Armada’s 1QFY18 core profit came in at RM107m, accounting for 28% and 24% of HLIB and consensus’ estimates respectively. The stronger than expected results were mainly due to lower than expected operating expenses. Core profit increased 74% yoy to RM107m mainly due to higher contribution from the Olombendo FPSO and Kraken FPSO, partially offset by lower OMS revenue contribution and lower contribution from JV. Kraken FPSO is currently producing 40,000 bpd and is expected to be granted final acceptance by 2Q18. We raise our FY18-19 earnings forecast by 5% after imputed lower operating expense assumptions. We introduce our FY20 forecast of RM424m. Upgrade to BUY recommendation with higher SOP-derived TP of RM0.90 (from RM0.79) post earnings forecast adjustment.

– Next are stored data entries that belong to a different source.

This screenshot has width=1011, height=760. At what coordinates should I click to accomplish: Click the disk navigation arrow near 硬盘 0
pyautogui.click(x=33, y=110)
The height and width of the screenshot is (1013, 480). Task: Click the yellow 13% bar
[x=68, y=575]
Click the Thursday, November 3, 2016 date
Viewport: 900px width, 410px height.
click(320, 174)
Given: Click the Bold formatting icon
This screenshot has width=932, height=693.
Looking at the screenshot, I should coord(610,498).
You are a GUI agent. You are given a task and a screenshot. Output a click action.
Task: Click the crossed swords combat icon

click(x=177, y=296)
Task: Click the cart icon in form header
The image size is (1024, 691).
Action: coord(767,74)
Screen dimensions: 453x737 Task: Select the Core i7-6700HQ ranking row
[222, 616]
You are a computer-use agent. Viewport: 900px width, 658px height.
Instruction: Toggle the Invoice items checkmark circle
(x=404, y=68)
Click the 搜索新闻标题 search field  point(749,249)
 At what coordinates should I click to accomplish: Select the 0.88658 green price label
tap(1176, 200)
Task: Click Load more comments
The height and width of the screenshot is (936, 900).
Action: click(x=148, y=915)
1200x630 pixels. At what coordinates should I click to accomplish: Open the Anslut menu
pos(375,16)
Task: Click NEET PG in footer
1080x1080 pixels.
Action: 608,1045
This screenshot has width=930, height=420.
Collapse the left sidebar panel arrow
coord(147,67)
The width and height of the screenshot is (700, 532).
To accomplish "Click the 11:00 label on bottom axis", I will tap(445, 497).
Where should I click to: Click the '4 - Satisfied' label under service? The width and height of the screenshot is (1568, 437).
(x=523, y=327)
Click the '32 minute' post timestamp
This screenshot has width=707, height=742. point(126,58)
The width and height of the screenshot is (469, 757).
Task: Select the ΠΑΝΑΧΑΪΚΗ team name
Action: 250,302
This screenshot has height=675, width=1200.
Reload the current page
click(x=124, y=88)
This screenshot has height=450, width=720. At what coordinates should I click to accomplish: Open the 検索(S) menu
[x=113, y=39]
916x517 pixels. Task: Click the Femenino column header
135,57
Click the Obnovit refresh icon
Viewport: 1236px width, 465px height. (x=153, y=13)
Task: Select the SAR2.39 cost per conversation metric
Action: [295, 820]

Results above expectation. 1Q18 core profit came in at RM106.8m, accounting for 27.6% and 23.5% of HLIB and consensus’ estimates respectively. The stronger than expected results were mainly due to lower than expected operating expenses.
YoY: Core profit increased 74.1% to RM106.8m mainly due to higher contribution from the Olombendo FPSO and Kraken FPSO, partially offset by lower OMS revenue contribution and lower contribution from JV. OMS revenue was lower due to lower contribution from the LukOil project in the Caspian Sea.
QoQ: Core profit more than doubled mainly due to higher contribution from the Kraken FPSO, partially offset by lower OMS revenue contribution and lower contribution from JV.
FPO segment. Olombendo FPSO has been granted final acceptance on 17th May 2018 while Kraken FPSO currently producing 40,000 barrels per day (bopd) and is expected to be granted final acceptance by 2Q18.
OMS segment. OSV vessel utilisation continued to be adversely affected by the challenging oil and gas market environment with utilisation rate of 38% for the group’s vessels in 1Q18 (vs 46% in 4Q17). Management expects OSV business to remain weak and does not expect a significant improvement in subsequent quarters of FY18.
Order book. The group’s firm order book stood at RM26.2bn with optional contract value of RM11.1bn as at end of 1Q18. The firm order book cover ratio is c.10.9x of FY17 revenue and provides a stable earnings base going forward.
Forecast. We raised our FY18-19 earnings forecast by 4.9% and 4.8% respectively after imputed lower operating expenses assumptions. We introduce our FY20 forecast of RM423.7m.
Upgrade to BUY, TP: RM0.90. Upgrade to BUY recommendation with higher SOP derived TP of RM0.90 (from RM0.79) post earnings forecast adjustment. Earnings are expected to be stronger this year with the final acceptance of Olombendo FPSO. Moreover, expectation of final acceptance of Kraken FPSO by 2Q18 will further boost the earnings power of the company.